En “Yo, Robot”, la obra cumbre de Isaac Asimov llevada al cine con Will Smith, nos acercamos nuevamente a ese teorema de la humanización de la Inteligencia de las máquinas creadas por humanos para realizar funciones que se prefiere delegar ya no en sus semejantes sino en bots que fueron creados a imagen y semejanza. Son humanoides.
Para evitar el terror a un motín o un levantamiento, o un golpe de poder contra sus usuarios o propietarios, el profesor de química y escritor nacido ruso pero migrante en Nueva York, escribió las 3 leyes de la robótica que nadie sabe a ciencia cierta si alguna vez se cumplirán:
1-. Un robot no puede dañar a un ser humano o, por inacción, permitir que un ser humano sufra daño.
2-. Un robot debe obedecer las órdenes que le dan los seres humanos, excepto cuando dichas órdenes entren en conflicto con la Primera Ley.
3-. Un robot debe proteger su propia existencia siempre que dicha protección no entre en conflicto con la Primera o la Segunda Ley.
Lo que intentaba Asimov era normar las nuevas relaciones entre el uso de la tecnología y la esencia humana que gusta de abusar o tomar ventaja y hasta desacatar estas mismas normas, a menos que haya una línea roja que penalice tal abuso.
Por dar un ejemplo, el oficio del periodismo perdió mucho de la ética, la responsabilidad y el respeto a la fuente y la información una vez que se perdió el profesionalismo para dar cabida a millones de parlantes informando desde un sin número de cuentas en Twitter o Instagram sobre lo que cada quien “cree” o considera que ocurrió. Fue la mejor forma de generar el caos de la desinformación absoluta sin vuelta atrás. Sin importar si están basados en datos falsos se juzga y se condena y lo peor es que el nuevo papel de los medios e instituciones es darle valor y poder a esta demanda de odio con el mote de “la viralización de las redes”. La guerra de las nuevas narrativas del poder terminó asesinando la verdad, la investigación, el periodismo serio y las democracias, sin levantar ninguna sospecha y sin que a nadie le importe.
La profesionalización y la ética siempre serán las 2 primeras víctimas a ser ignoradas cuando las nuevas tendencias sean lanzadas sin ser reguladas o normadas por Leyes.
Obviamente la culpa no será de la IA que está en camino de convertirse en la herramienta más asombrosa después del internet para explotar la creatividad humana en nuevas y mejores experiencias comunicacionales, sino del ser humano, en esencia apasionado, manipulador, conflictivo y contradictorio, para el bien y para el mal.

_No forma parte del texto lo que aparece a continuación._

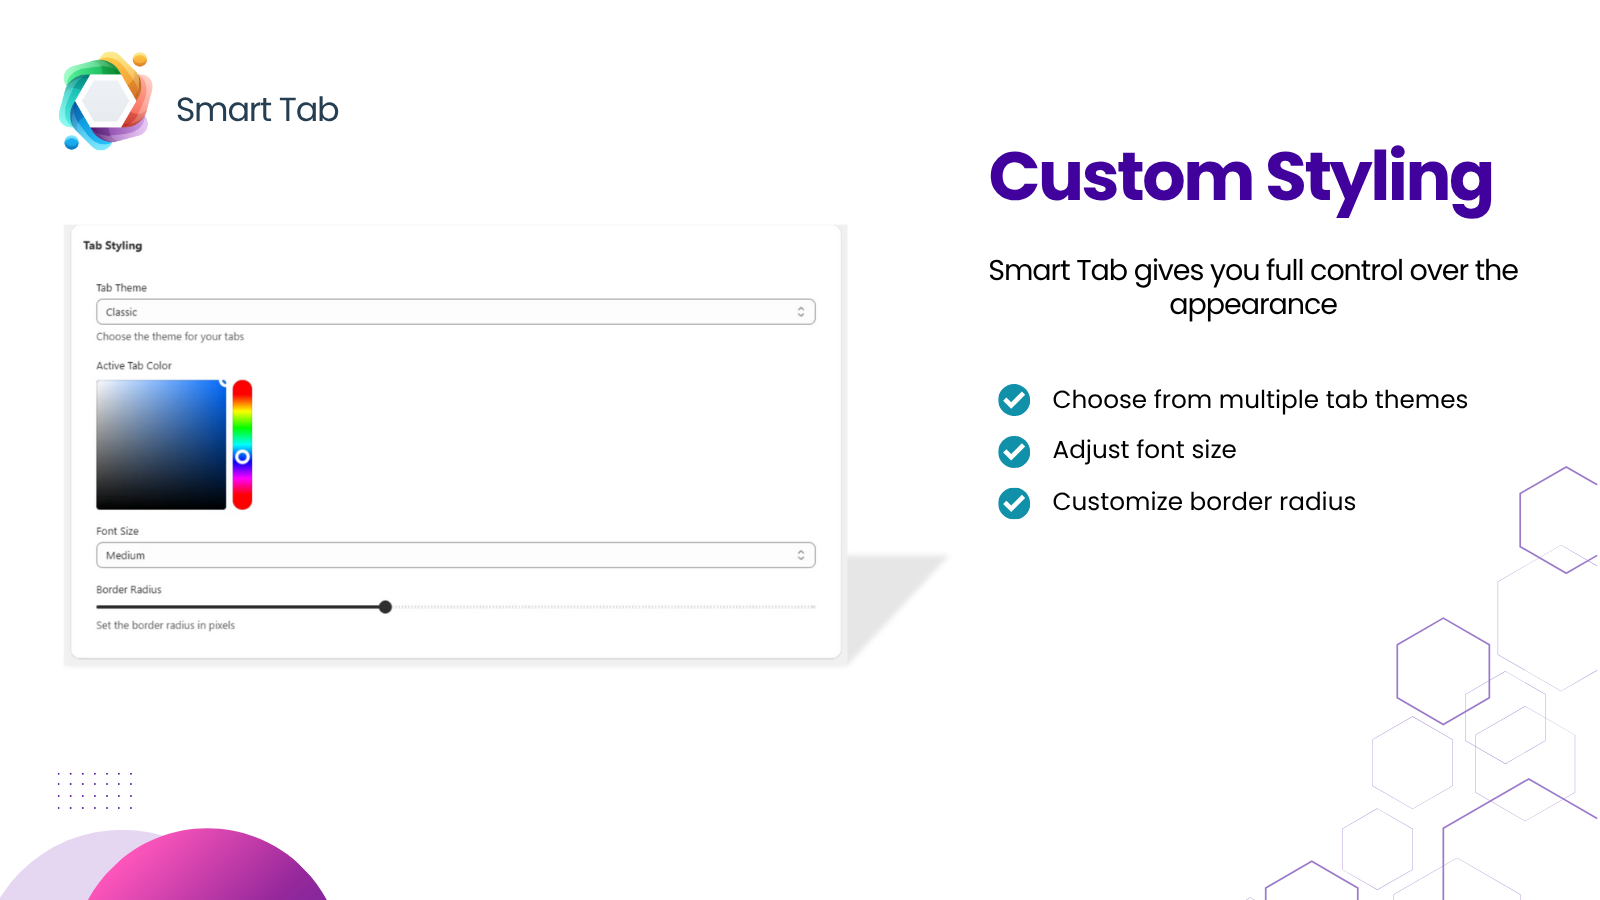Click the hue slider circular handle
The height and width of the screenshot is (900, 1600).
pos(242,457)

Es decir, siempre será un asunto de naturaleza humana porque el robot, o el androide, o la IA, podrá mejorar y superar al hombre en las próximas tareas a realizar, incluso responder y hasta reflexionar, pero no tendrá consciencia de la presencia del otro que es distinto, ni de empatía alguna, por más que la ciencia ficción lo humanice para crear historias.
Lo decía Borges en uno de sus sonetos de los años 70: “Yo siento que, de algún modo, con mi bastón hay una cierta amistad. Pero es una amistad no compartida. Es tan triste el amor de las cosas, porque las cosas no saben que uno existe”.
La amenaza latente no se encuentra en la respuesta a la pregunta que tanto inquietó al padre de la inteligencia artificial Alan Turing, sobre si las máquinas podrían pensar por sí mismas, sino al mal uso que harán de ellas para espiar, esclavizar, amenazar con nuevos virus o hacer la guerra. Son los mismos que hoy amenazan con un ataque nuclear, un nuevo orden mundial, una nueva esclavitud, los mismos que en pleno auge creativo acabaron con Turing en la mitad del siglo pasado.